Au quotidien, les enfants de Marie nécessitent beaucoup d’attention, surtout Yann, qui est le plus handicapé. Il a subi une dizaine d’opérations. A 4 ans, Yann souffrait de graves problèmes respiratoires et de reflux gastriques qui le réveillaient sept à huit fois par nuit. « J’allais deux fois par semaine aux urgences en pleine nuit. A force, c’est moi qui disais aux infirmières les soins qu’il fallait apporter à mon fils », raconte Marie, qui travaille dans le milieu médical. « A cette époque, je dormais deux heures par nuit », confie-t-elle. Elle a dû réduire son temps de travail pour s’occuper de ses enfants.
En raison des problèmes gastriques du cadet, Marie n’achète pas de plats préparés. Elle nettoie de fond en comble sa maison à cause de l’asthme de son fils aîné. « Tout en aidant l’aîné à faire ses devoirs, je dois surveiller le cadet en permanence. Yann est capable de monter sur les plaques à induction pour attraper du chocolat dans un placard », décrit-elle. Elle a mis en place des protocoles qui sont pour son fils des repères. Chaque geste du quotidien s’accompagne de photographies. « Je lui montre une photo de la salle de bains puis une autre de sa serviette. Il comprend qu’on va prendre la douche », explique la mère. Puis, vient la méthode du « 1, 2, 3… » pour donner des repères dans le temps et séquencer les gestes. « 1, 2, 3, je me lève… 1, 2, 3, je mets mes chaussons… », répète-t-elle inlassablement.
Epuisée physiquement et psychologiquement, Marie raconte avoir demandé de l’aide auprès d’assistantes sociales qui l’ont menacée de placer les enfants en famille d’accueil. Elle trouve tout de même deux places en institut médico-éducatif (IME) pour ses enfants qui sont mélangés avec des jeunes souffrant d’autres pathologies. « Quand une personne est autiste, elle a besoin que ce soit son environnement qui s’adapte à elle et pas l’inverse. A l’IME, Yann était maltraité, sans que ce soit volontaire. Les éducateurs ne comprenaient pas quand il cherchait à s’exprimer », explique la mère.
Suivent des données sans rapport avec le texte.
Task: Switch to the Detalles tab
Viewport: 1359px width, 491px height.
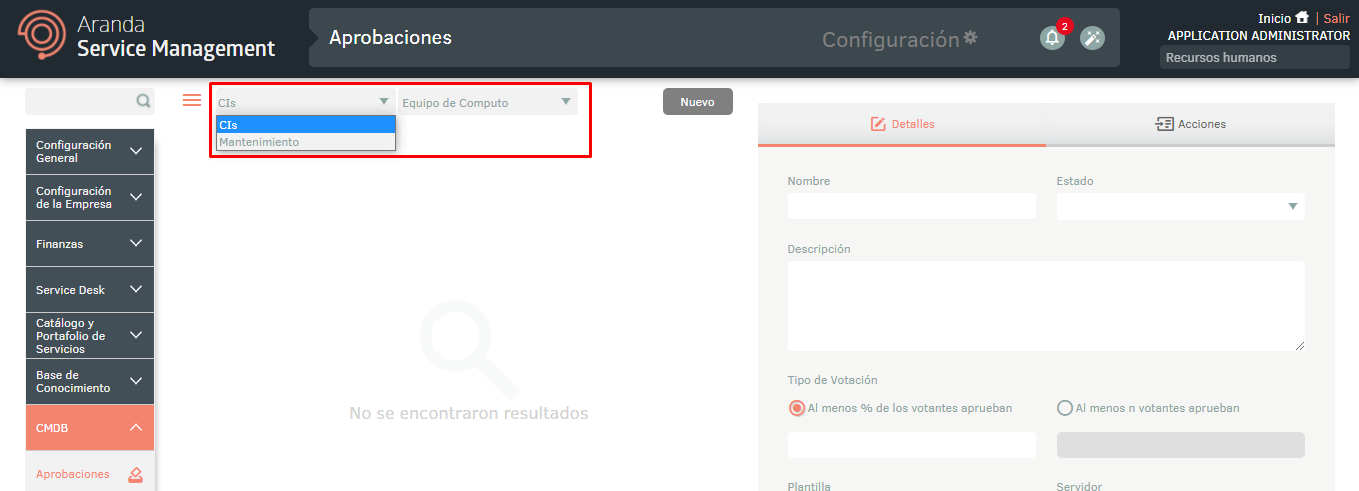Action: click(902, 124)
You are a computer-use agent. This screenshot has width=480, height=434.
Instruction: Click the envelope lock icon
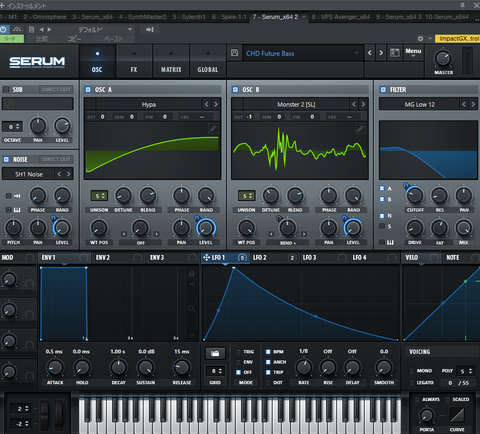[192, 274]
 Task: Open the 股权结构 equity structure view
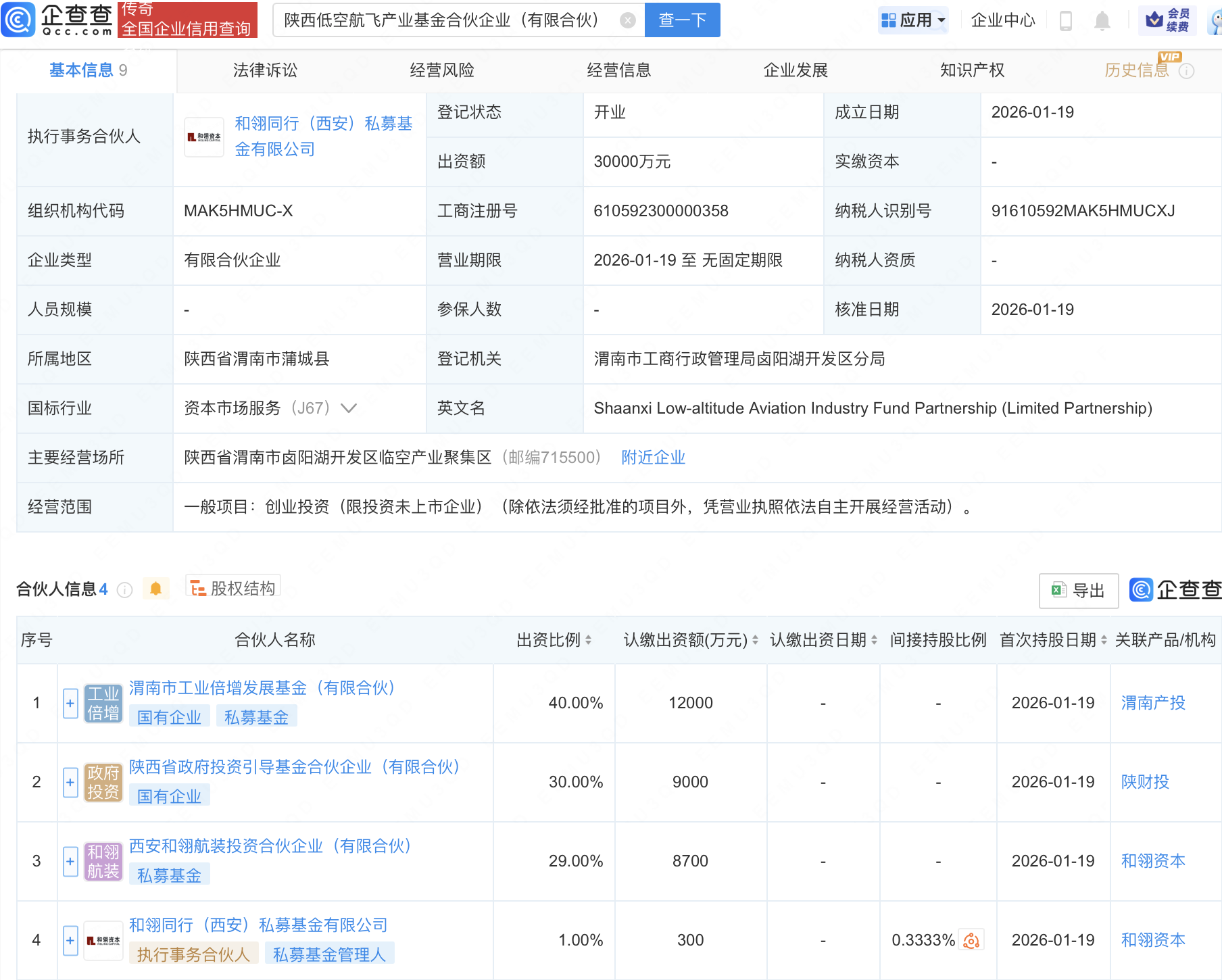[x=233, y=588]
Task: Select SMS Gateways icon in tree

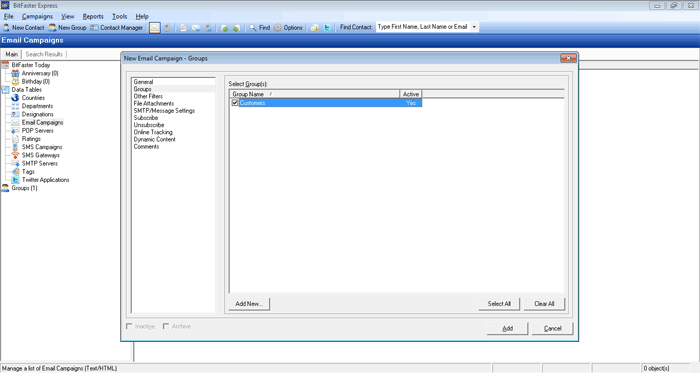Action: click(x=15, y=155)
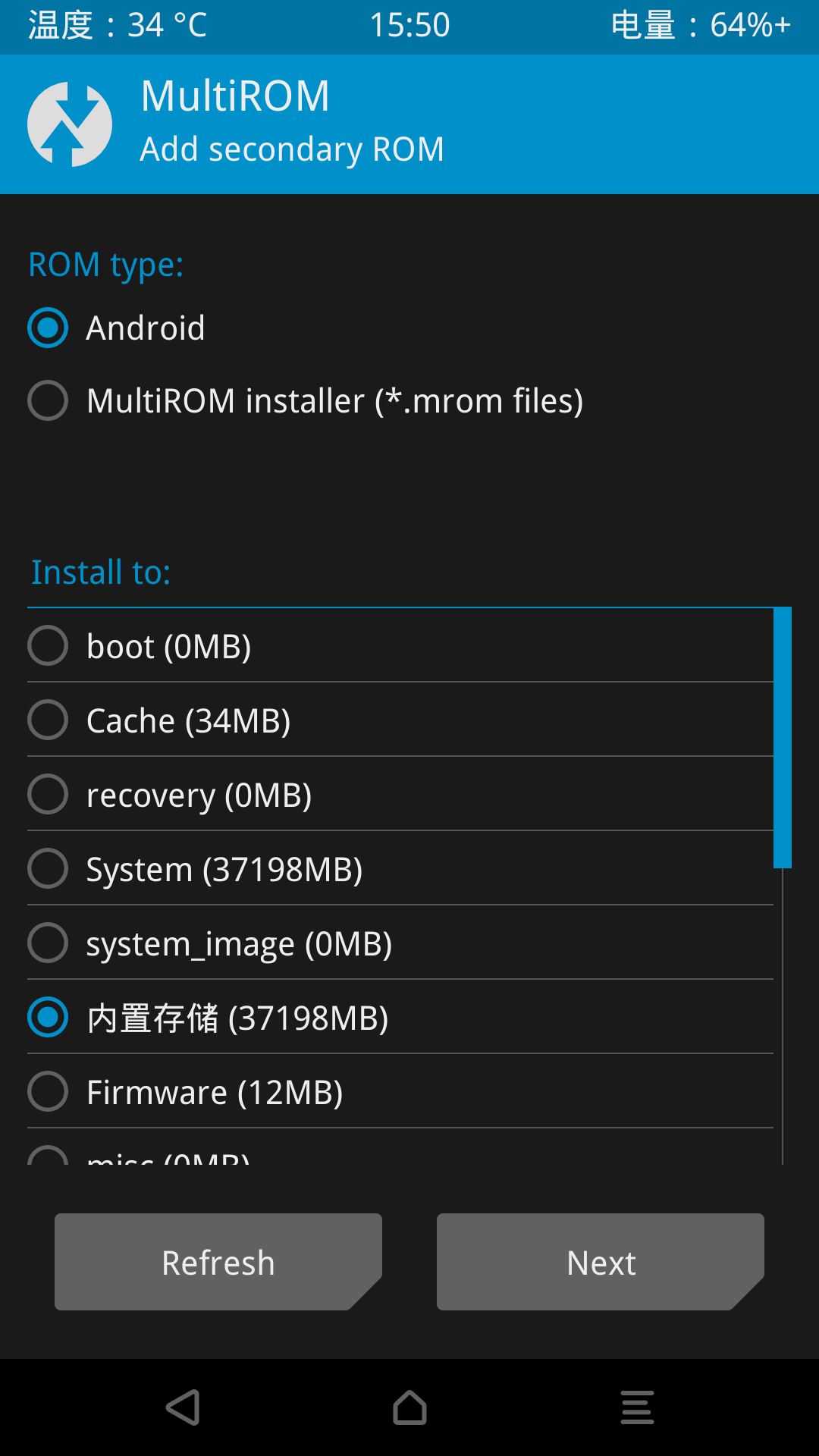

Elle raconte des instituts bondés, des éducateurs surchargés, alors que les enfants font des progrès considérables lorsqu’ils sont bien accompagnés. Ronan a décroché 18 de moyenne en CM2, grâce à l’acharnement de sa mère qui lui prépare des fiches pour ses cours et l’aide d’une assistante de vie scolaire qui l’accompagne à l’école.
Marie n’a pas les moyens d’embaucher à plein-temps un éducateur à domicile, dont ses deux enfants ont besoin. Elle se bat pour qu’un fonds d’indemnisation soit alimenté par le laboratoire Sanofi qui produit la Dépakine. Pour son avocat, Me Joseph-Oudin, le laboratoire est responsable du manque d’information concernant les conséquences de la Dépakine sur le développement des enfants, alors que les premiers signalements datent des années 1980. Selon l’avocat, on a retiré le choix du risque aux mères. « Il faut que la ministre prenne une position ferme à l’égard de Sanofi et que le laboratoire abonde un fonds d’indemnisation. Ces familles ne cherchent pas à s’offrir une villa, ce qu’elles veulent, c’est soigner leurs enfants », plaide l’avocat, qui promet que la facture sera lourde.